--- START OF EXTRACT ---
Dwaine is right on the money -- so today we take another look at why the Foolish Four works.
All of our homegrown variations on the basic Dogs of the Dow strategy look at two factors: high yield and low price. The Foolish Four strategies use a dual screen --screen the 30 Dow Stocks for the 10 highest yielders, then screen those ten for low price. The RP variation uses a more sophisticated way to look at yield and price. Instead of ignoring any stock that doesn't make the High Yield 10 list, it looks at the ratio between yield and price. Thus a stock that might be 12th or 14th on the yield list could get picked by the RP system if its price was low enough. More about that later.
First, yield. When a very stable, major company (like the Dow companies) has a high dividend yield, what does it mean? Well, yield is the dividend divided by the price. So a high yield (high relative to other stocks of the Dow) means that the price is low relative to the dividend. The dividend is "on sale."
Suppose you are a fund manager running a growth and income fund. For the income part you need to buy dividends. So, would you rather buy $1 worth of dividends for $50 or for $30? A fifty dollar stock paying $1 annually has a 2% yield. (1/50). A thirty dollar stock paying a one dollar dividend has a 3.3% yield. This is the basic attraction of high yield stocks. After a while, given no major disasters, the demand for their dividend tends to move the price up back to where the dividend is more in line with other, comparable stocks.
--- END OF EXTRACT ---
--- START OF SUPPLIED RECORDS ---
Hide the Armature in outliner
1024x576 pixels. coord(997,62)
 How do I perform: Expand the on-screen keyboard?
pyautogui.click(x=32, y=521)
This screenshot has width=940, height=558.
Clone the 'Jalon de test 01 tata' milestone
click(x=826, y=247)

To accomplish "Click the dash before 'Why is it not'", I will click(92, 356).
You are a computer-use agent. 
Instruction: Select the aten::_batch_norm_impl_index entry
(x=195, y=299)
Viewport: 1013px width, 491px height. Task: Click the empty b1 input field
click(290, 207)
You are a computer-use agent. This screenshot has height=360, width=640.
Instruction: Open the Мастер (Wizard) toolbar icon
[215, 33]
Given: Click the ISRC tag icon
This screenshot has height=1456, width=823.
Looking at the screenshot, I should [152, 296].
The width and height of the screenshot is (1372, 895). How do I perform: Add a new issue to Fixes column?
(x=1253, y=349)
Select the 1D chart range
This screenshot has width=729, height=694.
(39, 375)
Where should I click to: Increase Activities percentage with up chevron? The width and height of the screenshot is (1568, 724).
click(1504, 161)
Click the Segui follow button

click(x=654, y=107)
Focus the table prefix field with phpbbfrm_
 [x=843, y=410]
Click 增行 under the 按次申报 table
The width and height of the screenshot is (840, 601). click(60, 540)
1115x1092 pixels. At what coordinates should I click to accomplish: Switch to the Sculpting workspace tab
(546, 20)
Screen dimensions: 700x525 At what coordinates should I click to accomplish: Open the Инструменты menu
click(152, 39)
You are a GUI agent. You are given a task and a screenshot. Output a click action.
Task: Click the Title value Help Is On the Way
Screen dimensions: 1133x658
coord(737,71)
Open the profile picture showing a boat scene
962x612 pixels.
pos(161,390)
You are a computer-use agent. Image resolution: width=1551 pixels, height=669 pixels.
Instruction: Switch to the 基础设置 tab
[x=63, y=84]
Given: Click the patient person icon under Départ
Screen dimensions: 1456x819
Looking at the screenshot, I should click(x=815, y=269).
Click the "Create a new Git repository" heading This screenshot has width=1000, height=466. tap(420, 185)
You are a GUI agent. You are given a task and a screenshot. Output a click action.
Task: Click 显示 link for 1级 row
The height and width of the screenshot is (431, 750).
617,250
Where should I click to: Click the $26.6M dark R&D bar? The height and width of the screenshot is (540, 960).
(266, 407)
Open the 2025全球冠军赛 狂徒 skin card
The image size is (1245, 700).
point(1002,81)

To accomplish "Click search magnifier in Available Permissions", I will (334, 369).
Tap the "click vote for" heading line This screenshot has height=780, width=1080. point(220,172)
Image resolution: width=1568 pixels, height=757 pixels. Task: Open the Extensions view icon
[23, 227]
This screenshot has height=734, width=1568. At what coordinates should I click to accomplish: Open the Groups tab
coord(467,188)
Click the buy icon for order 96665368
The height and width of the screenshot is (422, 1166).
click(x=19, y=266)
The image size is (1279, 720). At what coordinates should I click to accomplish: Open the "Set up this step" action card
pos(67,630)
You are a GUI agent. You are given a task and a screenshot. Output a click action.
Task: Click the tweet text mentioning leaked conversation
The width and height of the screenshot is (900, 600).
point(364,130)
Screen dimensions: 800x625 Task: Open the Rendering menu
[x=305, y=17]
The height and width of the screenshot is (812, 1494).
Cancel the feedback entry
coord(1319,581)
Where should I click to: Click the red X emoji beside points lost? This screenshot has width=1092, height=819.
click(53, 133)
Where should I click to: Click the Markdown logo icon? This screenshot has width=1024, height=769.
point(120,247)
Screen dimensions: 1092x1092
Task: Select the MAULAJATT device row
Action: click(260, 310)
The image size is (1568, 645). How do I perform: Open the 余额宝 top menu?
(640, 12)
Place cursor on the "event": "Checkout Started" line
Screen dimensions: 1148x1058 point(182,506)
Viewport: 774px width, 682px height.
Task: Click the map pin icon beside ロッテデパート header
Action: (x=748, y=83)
--- END OF SUPPLIED RECORDS ---
[DIRECTIONS]:
- 1) Please duplicate the part of the Foolish Four passage that begins with the words containing "Suppose you are" and ends with "other, comparable stocks.".
- 2) In the Foolish Four passage, what yield does a fifty dollar stock paying $1 annually have?
- 3) Resume the Foolish Four passage from the point where it stops.
These records were drawn from a different source than the passage.

[THE RESULTS]:
- 1)
Suppose you are a fund manager running a growth and income fund. For the income part you need to buy dividends. So, would you rather buy $1 worth of dividends for $50 or for $30? A fifty dollar stock paying $1 annually has a 2% yield. (1/50). A thirty dollar stock paying a one dollar dividend has a 3.3% yield. This is the basic attraction of high yield stocks. After a while, given no major disasters, the demand for their dividend tends to move the price up back to where the dividend is more in line with other, comparable stocks.

- 2) A 2% yield.

- 3)
Now, high yields can also be a danger sign. When the price drops too low, the market is saying, in effect, "You can't give this dividend away!" Usually that happens when a company is in major financial trouble and is desperately keeping up its dividend payment even though earnings aren't covering the dividend. When you are borrowing money to keep up the dividend payment, that doesn't bode well for future earnings. That's what happened to Woolworth a few years ago. It was losing money but still paying a 4% dividend. Wall Street wasn't "buying" it, though, and in 1994 the price plunged.
Most Dow companies, which are chosen for their financial stability, don't get themselves into that kind of situation, though, although it is not uncommon among some smaller high yielding companies. With Dow stocks, the low price is usually a result of bad short-term outlook or some kind of temporary setback, not a situation that threatens to destroy the company. Not every high yield stock turns around, but enough of them head north again to give the High Yield 10 strategy a 3 percentage point advantage over the Dow as a whole. The High Yield 5 strategy, which picks just the 5 highest yielding stocks, confirms this -- over the last 25 years, it beat the Dow by an average of 4 percentage points per year.
The Foolish Four looks at both yield AND price. But, really, why should price matter? Yield already levels the playing field. Yield tells you what each dollar's worth of dividends will cost you, regardless of the stock price. Price, however, has an impact on how much and how quickly a stock's price moves. This, of course is an academic finding, which means it is true when you look at large numbers of stocks, but there are also many exceptions. In general, lower-priced stocks tend to be more volatile than higher-priced stocks. Bear in mind that volatility just means that the price changes a lot -- both drops and rises count. However, when a lower-priced stock is also paying a nice dividend, there is an excellent chance that the direction of the volatility is likely to be UP. So buying a lower-priced high yielding stock is a way to hitch a ride on that volatility when it is going in the right direction.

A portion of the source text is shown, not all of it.